EXCERPT RE: INJURY:  In attempting to demonstrate standing, TRC identifies two potential injuries. First, because Tehachapi slender salamanders are found on TRC property, TRC claims that the outcome of the FWS listing determination for this species may precipitate restrictions on the use of its land and business operations. TRC Mem. at 14, 16. As TRC notes, it is axiomatic that property owners have an interest in a suit that affects their property. Foster v. Gueory, 655 F.2d 1319, 1324 (D.C.Cir.1981). Second, TRC asserts that it could suffer economic losses and additional delays in developing its property if the FWS is forced to render its listing decision on the Tehachapi slender salamander before TRC's proposed conservation plan has been finalized and approved...  With regard to the purported injury to TRC's property interests, the Court finds that TRC has failed to satisfy the causation and redressability prongs of the Article III standing test. TRC's alleged injury is based entirely on the potential substantive outcome of the FWS's listing determination for the Tehachapi slender salamander, which is not before this Court. The case before this Court deals only with the FWS's alleged failure to complete a preliminary step in the listing process within the time period required by law. Because this Court will issue no order directly impacting TRC's use of its property, TRC's claims of injury from restrictions on its property use and business operations bear no relation to the present action.

-- Questions to answer --
1. According to the court excerpt on TRC's standing, which two prongs of the Article III standing test did TRC fail to satisfy regarding the injury to its property interests?
2. Condense the paragraph of the court excerpt on TRC's standing that begins "In attempting to demonstrate standing" into a short list that keeps its main facts.

-- Provided information --
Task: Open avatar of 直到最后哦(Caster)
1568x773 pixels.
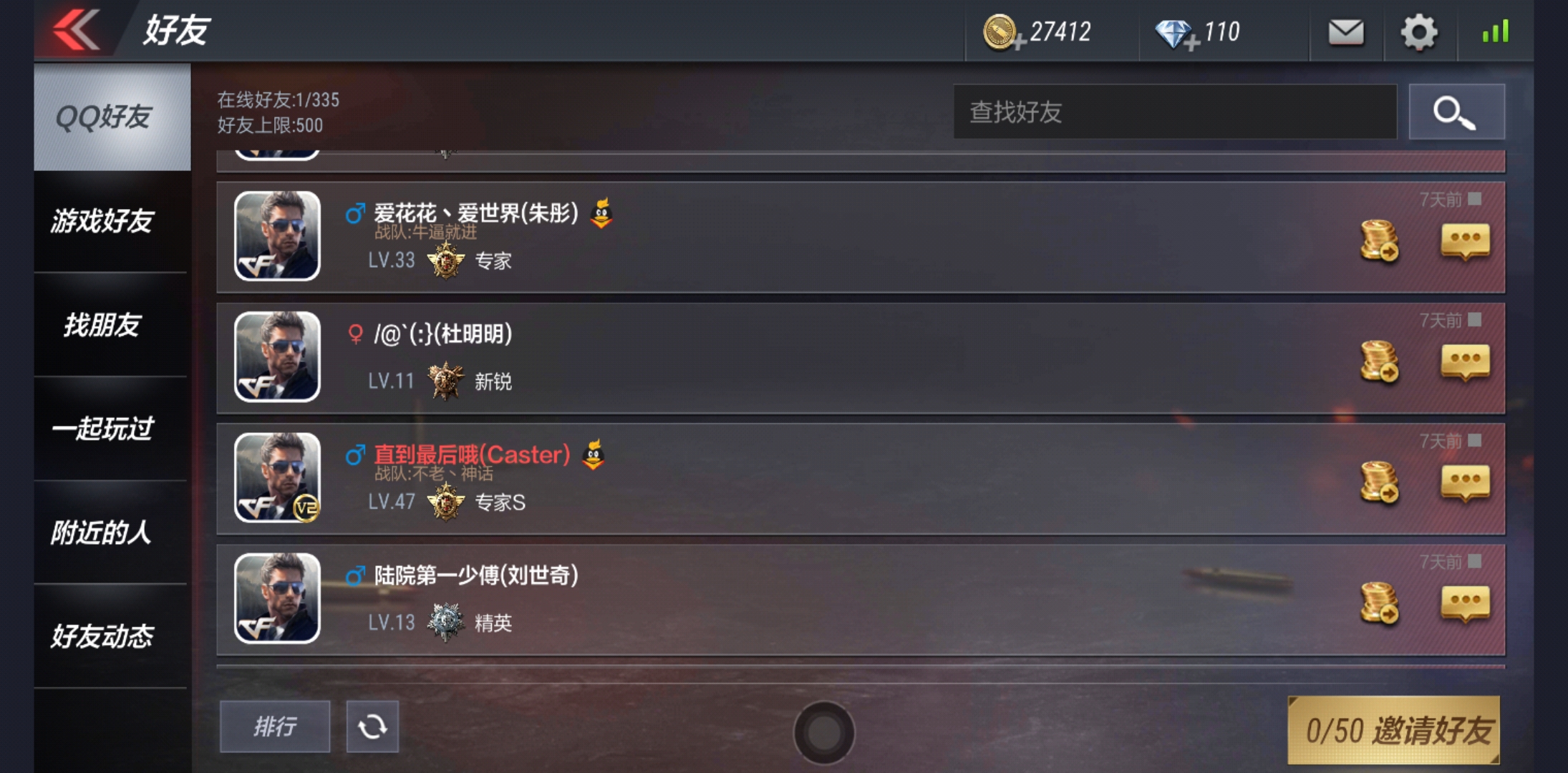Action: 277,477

--

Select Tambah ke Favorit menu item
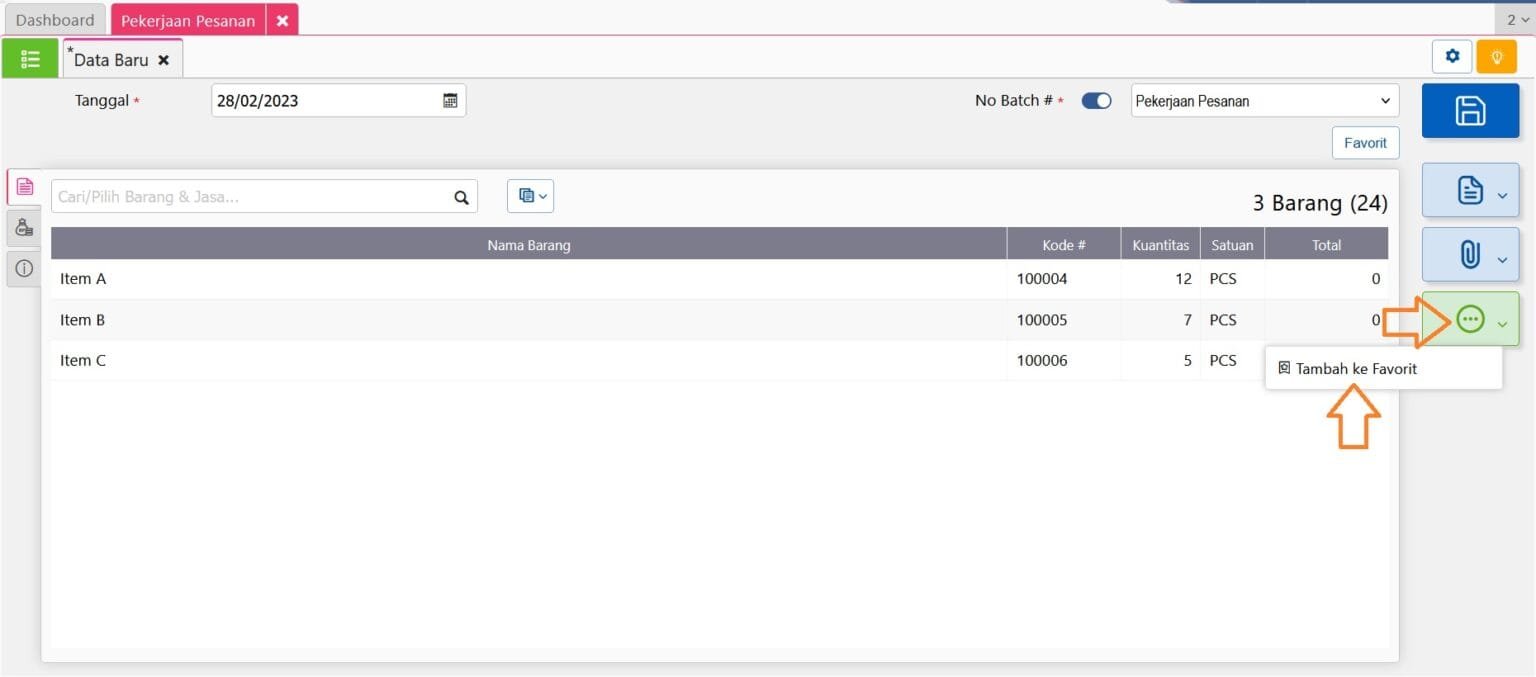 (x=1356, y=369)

-- Results --
1. Causation and redressability.

2.
- TRC names two possible injuries to show standing.
- First, Tehachapi slender salamanders live on TRC property, so the FWS listing decision could restrict TRC's land use and business operations.
- Second, TRC could face economic losses and development delays if the FWS must decide before TRC's proposed conservation plan is finalized and approved.
- The Court finds that the property-interest injury fails the causation and redressability prongs of the Article III standing test.
- That injury rests on the possible outcome of the listing decision, which is not before the Court.
- The case concerns only the FWS's alleged failure to complete a preliminary listing step on time.
- No order from the Court will directly affect TRC's property, so the claimed property and business injuries bear no relation to this action.